- [Page extract]:
[Start of section]
A defense attorney for accused killer Seth P. Lyons said in county court Monday that he will likely raise a psychiatric defense when his client goes on trial next week. Lyons, 21, is charged with second-degree murder in the November 29, 2017 beating death of Anthony Garro Jr. Jury selection for the trial is slated to begin on Monday, September 17.
Garro’s badly beaten and partially nude body was discovered beneath a pile of brush under a bridge spanning the former Catskill Mountain Railroad right of way at Elmendorf Street in midtown Kingston on the morning of the murder. Lyons, who like Garro was homeless at the time, was arrested a few hours later after a police officer canvassing the neighborhood for security camera footage spotted him in blood-spattered clothes a few blocks from the crime scene.
According to police, Lyons would later tell detectives that he attacked Garro, who was sleeping on a couch under the bridge, after smoking crack with another man in the abandoned rail cut. Lyons allegedly told investigators that he discovered his cell phone missing and suspected Garro may have taken it. Lyons allegedly confessed to punching and kicking Garro, stomping his feet against a railroad tie and pelting him with a brick, rocks and tree limbs before stripping him naked and leaving him under the brush pile.
[End of section]
- [What this exercise asks]:
**a.** Answer these questions using the news report on the Lyons case:
(i) How old is Lyons?
(ii) Where was Garro's body discovered?
(iii) What did Lyons suspect Garro had taken?
**b.** Translate this sentence from the news report on the Lyons case into Spanish: "Jury selection for the trial is slated to begin on Monday, September 17."
**c.** Write the next few paragraphs of the news report on the Lyons case, picking up after its final sentence.
The entries have no connection to the news report above.

(Stored records)
[Start of section]
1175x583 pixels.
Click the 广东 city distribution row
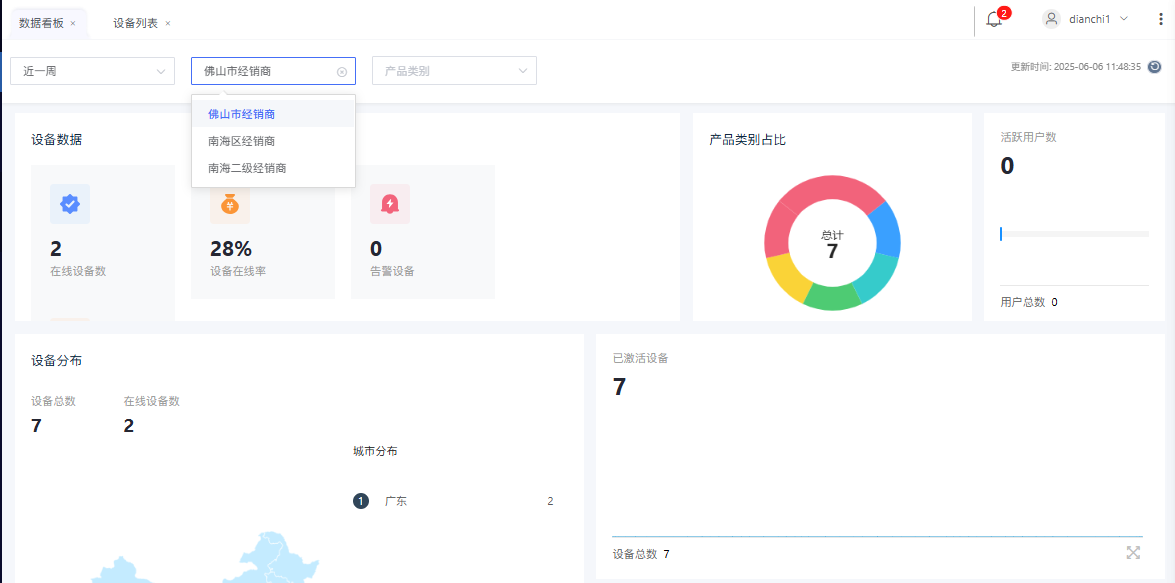click(x=452, y=501)
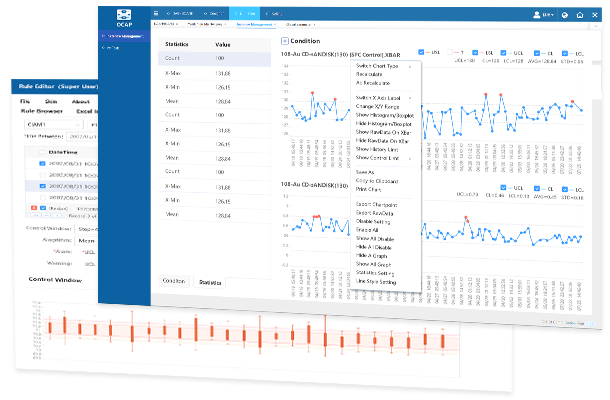The height and width of the screenshot is (400, 610).
Task: Open the CIAM1 dropdown in Rule Editor
Action: 50,124
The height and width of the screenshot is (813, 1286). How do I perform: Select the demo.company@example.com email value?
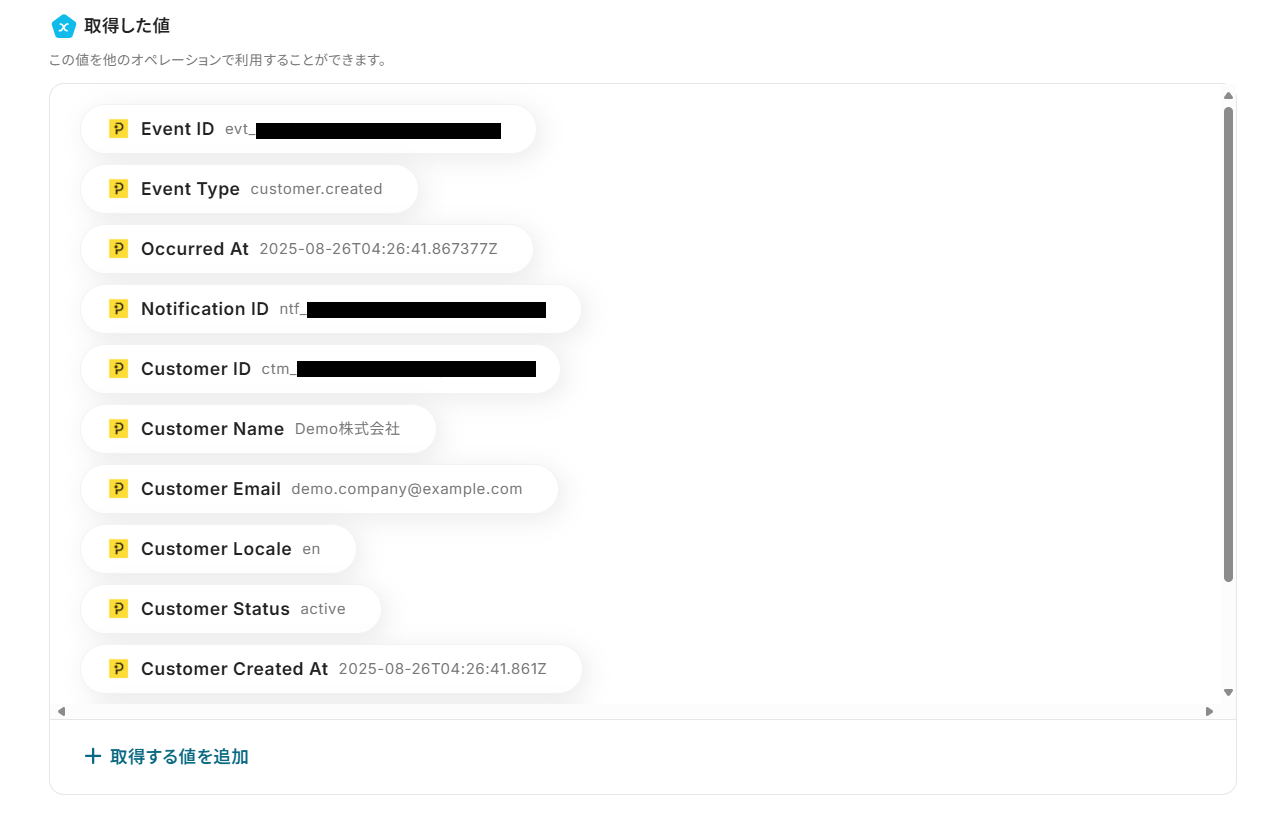coord(407,489)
[End of section]
- [List of answers]:
**a.**
(i) 21
(ii) Beneath a pile of brush under a bridge spanning the former Catskill Mountain Railroad right of way at Elmendorf Street in midtown Kingston
(iii) His cell phone

**b.** La selección del jurado para el juicio está prevista para comenzar el lunes 17 de septiembre.

**c.**
This week, county court Judge Donald Williams held a series of pretrial hearings on evidentiary issues, including the admissibility of Lyons’ statement to police, eyewitness identifications and prosecutor’s ability to introduce evidence of “prior bad acts” in the event Lyons takes the stand.
During the hearing defense attorney Bryan Rounds told the court that he intended to raise a psychiatric defense in the case, but didn’t specify the precise nature of the defense. The most common psychiatric defense is not guilty by reason of “mental disease or defect,” which argues that at the time of the crime the defendant was so impaired by mental illness that they could not form the intent necessary to meet the statutory criteria for guilt. The defense may also argue innocence based on “extreme emotional disturbance.” Under that theory, the defendant acted in an emotional state so extreme as to cause “profound loss of self-control.” To succeed, the extreme emotional disturbance must have a reasonable explanation.
Rounds declined to comment on the case prior to the trial. But he has previously described a police report summarizing Lyons alleged confession as a “one-sided” and “cherry-picked” version of his client’s actual account of the incident under the bridge.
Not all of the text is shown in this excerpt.